**What is asked**
Pick out every line in the listing below that contains the word "chevron" and copy each of those lines.

**Provided information**

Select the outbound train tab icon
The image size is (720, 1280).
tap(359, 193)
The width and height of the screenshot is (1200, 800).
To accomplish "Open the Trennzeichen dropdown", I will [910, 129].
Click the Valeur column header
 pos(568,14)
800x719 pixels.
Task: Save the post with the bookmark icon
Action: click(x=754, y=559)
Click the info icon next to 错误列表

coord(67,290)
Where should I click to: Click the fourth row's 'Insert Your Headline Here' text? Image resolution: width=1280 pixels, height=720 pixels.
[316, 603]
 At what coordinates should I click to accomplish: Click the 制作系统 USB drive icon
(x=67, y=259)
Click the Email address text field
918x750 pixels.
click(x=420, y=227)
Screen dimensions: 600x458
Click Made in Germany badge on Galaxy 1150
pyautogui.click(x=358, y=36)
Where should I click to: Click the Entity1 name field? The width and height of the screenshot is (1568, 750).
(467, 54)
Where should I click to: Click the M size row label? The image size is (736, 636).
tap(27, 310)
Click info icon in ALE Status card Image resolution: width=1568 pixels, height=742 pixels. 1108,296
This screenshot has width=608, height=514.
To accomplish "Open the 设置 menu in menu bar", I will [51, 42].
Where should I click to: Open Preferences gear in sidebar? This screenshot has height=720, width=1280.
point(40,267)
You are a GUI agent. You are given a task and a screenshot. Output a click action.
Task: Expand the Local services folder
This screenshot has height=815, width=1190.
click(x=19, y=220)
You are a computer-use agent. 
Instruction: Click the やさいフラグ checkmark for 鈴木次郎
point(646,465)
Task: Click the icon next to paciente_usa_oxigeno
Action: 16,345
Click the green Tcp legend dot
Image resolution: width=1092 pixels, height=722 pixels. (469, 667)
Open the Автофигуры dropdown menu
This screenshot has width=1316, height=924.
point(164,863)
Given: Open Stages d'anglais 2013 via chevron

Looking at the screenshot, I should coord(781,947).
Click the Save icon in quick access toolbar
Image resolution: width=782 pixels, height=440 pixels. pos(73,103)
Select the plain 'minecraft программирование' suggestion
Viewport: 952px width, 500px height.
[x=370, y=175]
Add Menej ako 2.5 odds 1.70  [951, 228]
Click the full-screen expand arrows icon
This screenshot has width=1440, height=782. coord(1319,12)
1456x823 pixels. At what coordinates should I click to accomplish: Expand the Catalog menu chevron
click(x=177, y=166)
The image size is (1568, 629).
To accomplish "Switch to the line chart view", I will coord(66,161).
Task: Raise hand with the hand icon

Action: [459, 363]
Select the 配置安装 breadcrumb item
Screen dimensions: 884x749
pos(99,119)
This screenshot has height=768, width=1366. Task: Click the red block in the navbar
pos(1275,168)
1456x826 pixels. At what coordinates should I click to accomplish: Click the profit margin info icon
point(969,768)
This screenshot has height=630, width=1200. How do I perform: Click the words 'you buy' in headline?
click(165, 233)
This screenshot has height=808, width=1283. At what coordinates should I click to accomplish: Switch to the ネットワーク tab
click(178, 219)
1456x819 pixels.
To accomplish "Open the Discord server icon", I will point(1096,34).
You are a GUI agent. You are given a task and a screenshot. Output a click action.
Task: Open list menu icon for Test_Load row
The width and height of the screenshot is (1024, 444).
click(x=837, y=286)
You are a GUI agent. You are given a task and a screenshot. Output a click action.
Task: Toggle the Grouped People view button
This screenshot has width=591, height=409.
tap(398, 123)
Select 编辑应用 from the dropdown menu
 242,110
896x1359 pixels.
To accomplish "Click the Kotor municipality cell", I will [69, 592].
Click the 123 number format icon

**Solution for this task**
Given: Open Stages d'anglais 2013 via chevron
1456x823 pixels. At what coordinates should I click to accomplish: Expand the Catalog menu chevron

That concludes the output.